Le Sénégal, la force tranquille qui ne tremble jamais
Le football de jeunes offre souvent des scénarios rocambolesques, mais celui de la CAN U17 vient de livrer une de ses plus belles anomalies. Le Sénégal a, une fois de plus, démontré sa supériorité en s'imposant face à l'Algérie lors de la dernière journée de la phase de groupes. Une victoire nette qui valide son billet pour les quarts de finale avec la manière, confirmant la dynamique impressionnante des sélections sénégalaises à tous les niveaux. Les jeunes Lions de la Teranga ont joué avec une maturité tactique et une efficacité clinique, ne laissant aucune chance à leur adversaire sur le terrain. C'est la marque des grandes nations de football en devenir : savoir gagner quand il le faut, sans calcul.
L'Algérie, un repêchage inespéré et discutable
L'ironie du sort frappe souvent là où on l'attend le moins. L'Algérie, battue sur le terrain, se retrouve pourtant également qualifiée pour les quarts de finale. Non pas grâce à une performance héroïque, mais par l'entremise d'un tirage au sort. Une loterie qui vient masquer une contre-performance et soulève inévitablement des questions sur la logique sportive d'un tel système. Comment une équipe dominée peut-elle se retrouver au même stade de la compétition qu'une autre qui a mérité sa place par le jeu ? Le football, sport de passion et de mérite, se heurte parfois à des règlements qui diluent l'équité. Ce coup de pouce du destin est un avertissement : il ne faudra pas compter sur la chance à chaque tour.
« Ce genre de qualification par tirage au sort, même si elle est réglementaire, laisse toujours un goût amer. On préférerait voir la performance sportive seule décider. »

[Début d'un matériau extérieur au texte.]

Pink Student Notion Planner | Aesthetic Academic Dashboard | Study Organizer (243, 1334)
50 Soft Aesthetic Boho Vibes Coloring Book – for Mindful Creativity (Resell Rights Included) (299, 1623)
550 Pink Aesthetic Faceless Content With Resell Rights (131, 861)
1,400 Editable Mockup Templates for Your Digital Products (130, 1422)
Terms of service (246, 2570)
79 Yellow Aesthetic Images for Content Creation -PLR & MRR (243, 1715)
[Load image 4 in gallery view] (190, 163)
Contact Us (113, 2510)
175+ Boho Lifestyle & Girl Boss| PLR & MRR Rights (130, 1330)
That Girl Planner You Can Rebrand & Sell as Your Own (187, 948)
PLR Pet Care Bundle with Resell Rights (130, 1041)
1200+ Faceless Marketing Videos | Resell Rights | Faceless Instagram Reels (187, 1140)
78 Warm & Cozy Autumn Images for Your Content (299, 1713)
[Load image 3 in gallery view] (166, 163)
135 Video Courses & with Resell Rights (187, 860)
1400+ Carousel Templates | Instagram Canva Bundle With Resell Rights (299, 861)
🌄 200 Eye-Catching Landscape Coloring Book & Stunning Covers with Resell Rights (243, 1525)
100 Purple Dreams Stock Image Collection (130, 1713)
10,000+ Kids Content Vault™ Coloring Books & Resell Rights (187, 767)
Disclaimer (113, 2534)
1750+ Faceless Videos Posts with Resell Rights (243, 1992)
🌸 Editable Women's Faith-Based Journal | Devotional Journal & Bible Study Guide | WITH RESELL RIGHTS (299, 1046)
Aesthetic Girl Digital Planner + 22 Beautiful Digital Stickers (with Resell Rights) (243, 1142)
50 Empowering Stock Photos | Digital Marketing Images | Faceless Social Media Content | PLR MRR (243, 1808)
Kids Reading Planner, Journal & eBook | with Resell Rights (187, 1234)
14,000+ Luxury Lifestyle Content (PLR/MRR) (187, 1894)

Un précédent qui interpelle pour l'avenir des compétitions jeunes
Ce scénario, aussi rare soit-il, ne manquera pas d'alimenter les débats autour de la formule des tournois de jeunes. La CAN U17 est une vitrine pour les futurs talents africains, un tremplin vers le professionnalisme. Or, la clarté et la justesse des règles sont essentielles pour garantir l'intégrité de la compétition et la motivation des joueurs. Le 20 mai 2026 restera une date singulière : celle où le Sénégal a confirmé sa domination et où l'Algérie a été ressuscitée par un simple coup de main du destin. Pour les jeunes Algériens, cette qualification inattendue doit servir de leçon : la vraie qualification se gagne sur le terrain, pas dans une urne. Pour le Sénégal, la voie est tracée, celle d'une équipe qui sait ce qu'elle veut et comment l'obtenir.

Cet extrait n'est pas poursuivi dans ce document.